WHAT YOU NEED TO DO: Give the data again word for word; drop the pictures.

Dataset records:
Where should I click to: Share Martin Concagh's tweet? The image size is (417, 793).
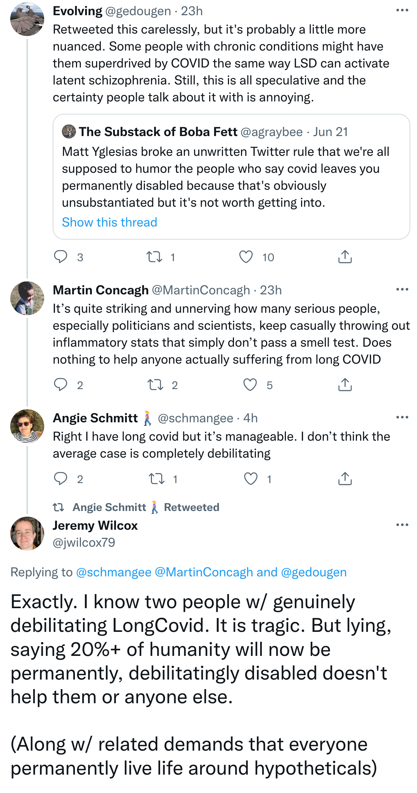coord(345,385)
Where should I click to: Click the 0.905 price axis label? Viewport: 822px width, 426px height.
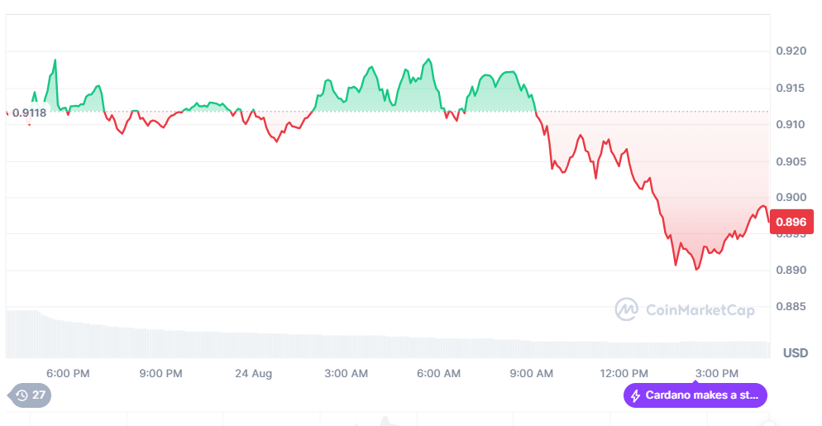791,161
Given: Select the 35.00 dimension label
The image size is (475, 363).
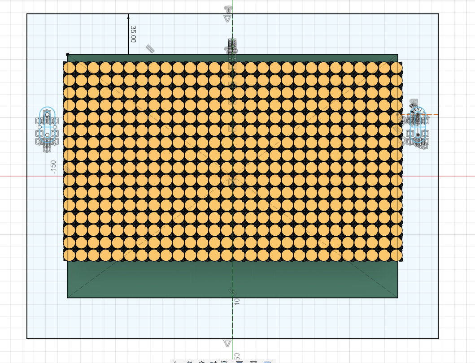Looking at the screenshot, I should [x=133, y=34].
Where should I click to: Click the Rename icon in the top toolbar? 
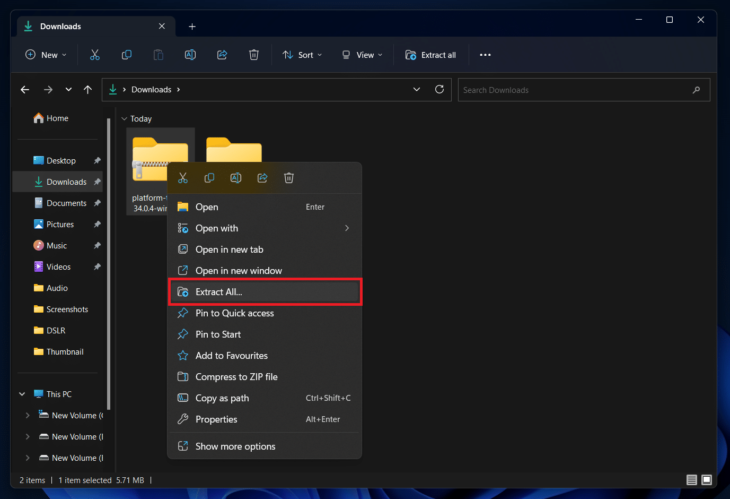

EXERCISE OUTPUT:
Where should I click to: Share Martin Concagh's tweet? The image size is (417, 793).
coord(345,385)
Where should I click to: Click the 0.905 price axis label? Viewport: 822px width, 426px height.
791,161
Given: Select the 35.00 dimension label
The image size is (475, 363).
Looking at the screenshot, I should [x=133, y=34].
Where should I click to: Click the Rename icon in the top toolbar? 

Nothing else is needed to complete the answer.